CAFM has become so integrated and extensive within the business that it has broken through the legacy boundaries that used to define it. It is no longer the sole preserve of the FM function as Compton Darlington explains

IF THERE WERE ANY LINGERING DOUBTS THAT CAFM SHOULD now be regarded as a core business tool, earning its keep at the heart of the organisation, the role played by CAFM systems around the globe in the wake of recent highprofile disasters should have laid them to rest.

Following events like the devastating Tsunami of 2004 or the New Orleans floods the following year, many affected businesses were able to recover more quickly thanks to the operational data held in their CAFM systems. And aid agencies depended on many aspects of CAFM technology – particularly roombooking systems – to help them establish makeshift accommodation for victims.

CAFM doesn’t just come into its own when disaster strikes, of course. The technology is a lynchpin of the accelerating preparations for the London Olympic Games in 2012, delivering operational cost information and vital financial and performance benchmarks for the construction and infrastructure, and security
planning projects necessary for staging a successful event on such a vast scale.

This shift in the perception of CAFM’s rising status as a business tool has partly been due to the ongoing crossover in FM from hard to soft services. FM has long since stopped being just about service management. It now encompasses total property management, including everything that happens within the
estate, as well as how external influences affect it.

CAFM systems like Concept™ from FSI, for example, have become an important financial database for operational cost information, increasingly integrated with front office accounting applications. As FM and energy management service provider Dalkia discovered, the integration of Concept with the company’s existing financial platform – in Dalkia’s case Oracle - can play a vital role in delivering a consolidated systems infrastructure for the entire business.

As some leading system vendors such as FSI have realised – and demonstrated through the dynamic development of their own platforms – that CAFM needs to be able to take advantage of this momentum, moving away from its traditional focus on bricks and mortar and spreading its wings across the complexities of the enterprise, so that as an information resource, it appeals as strongly to the lay
business user as it traditionally has to the hardened FM professional.

In this new world, increasingly enabled by the economic and administrative benefits of the hosted model of software implementation, CAFM has become so integrated and extensive within the business that it has broken through the legacy boundaries that used to define it. As it outgrows old terminology, it has moved
into the workplace management software arena, identified by analysts as a market driven by the major trends and pressures affecting modern organisations of every size. CAFM systems hold the key to a huge swathe of the information required to meet those challenges more effectively.

CAFM becomes an essential tool in the business continuity and disaster recovery plans that organisations must now have in place whether for compliance reasons or because no business can completely protect itself from physical risk from disruptive events.
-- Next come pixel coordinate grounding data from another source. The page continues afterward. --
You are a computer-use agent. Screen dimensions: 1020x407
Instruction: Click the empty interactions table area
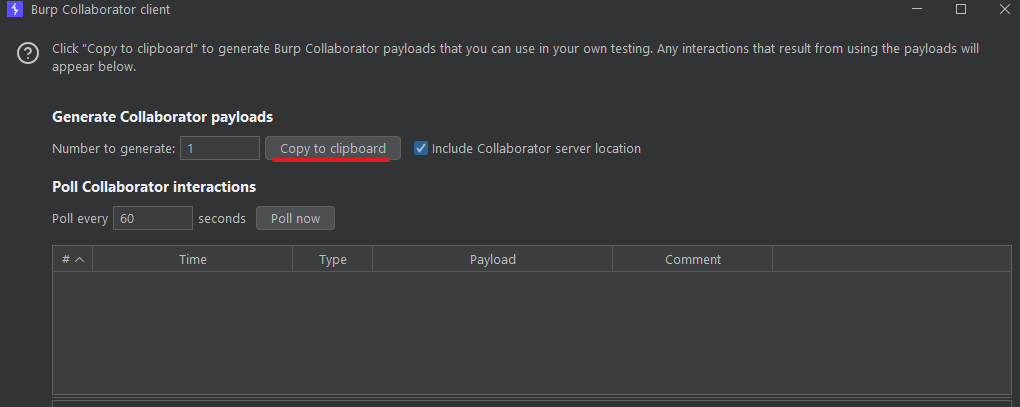pos(531,332)
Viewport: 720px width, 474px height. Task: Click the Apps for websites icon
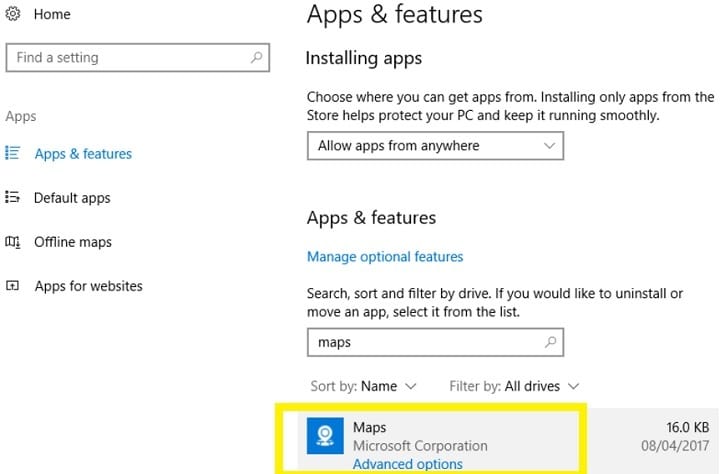click(x=12, y=286)
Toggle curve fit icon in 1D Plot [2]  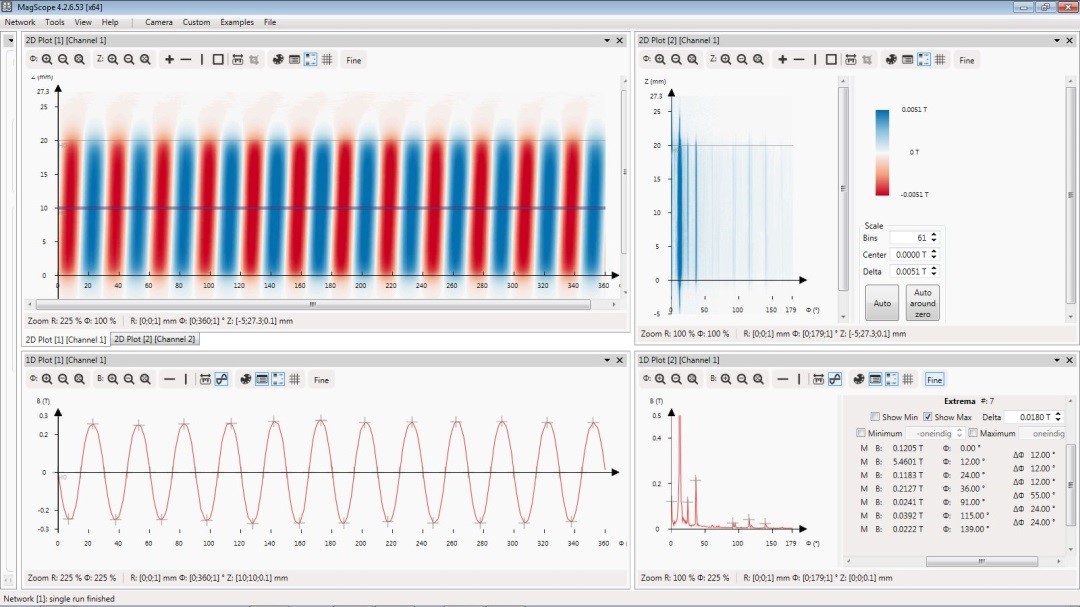point(834,379)

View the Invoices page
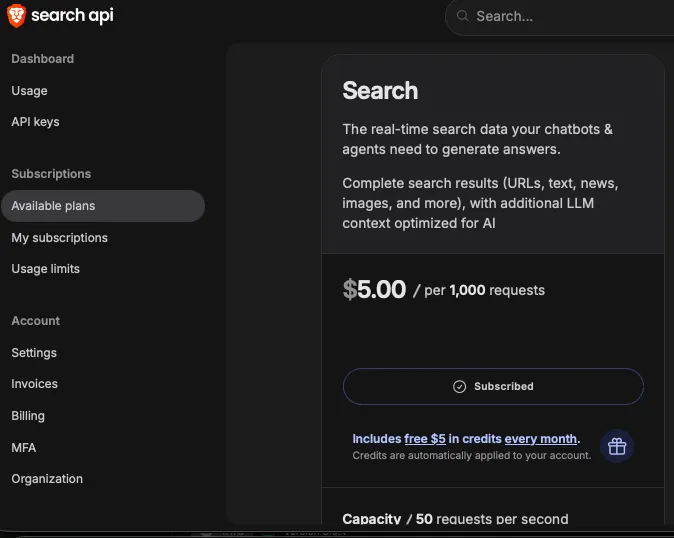click(35, 384)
When operations are disrupted, any information in the CAFM system that relates to backup sites, staff locations and vital infrastructure is immediately of critical importance.

Compliance requirements are also forcing organisations to look at ways of improving financial transparency through more streamlined integration between estate management and financial data, for example.

A new focus on cost – particularly in the current economic climate – is driving estate consolidation, achieved through a greater understanding of the use and occupancy of premises. And when it comes to energy
efficiency, legislation is increasingly forcing businesses to become more expert in the consumption of their operations and plant.

Today’s emphasis on employee mobility and flexibility has led to the rise of a remote and flexible working culture in many organisations. Whether they are on the road or hot-desking, people need 24-hour access to the self-service applications and information support systems that they would expect as a matter of course in their physical office.

Many of those systems fall under the CAFM umbrella, from room booking to the help desk, making it essentially a service delivery platform for the remote worker. And with the web browser now the business interface of choice for most people, forward-looking system vendors like FSI are investing significantly in the accessibility and userfriendliness of their CAFM platforms for the business user.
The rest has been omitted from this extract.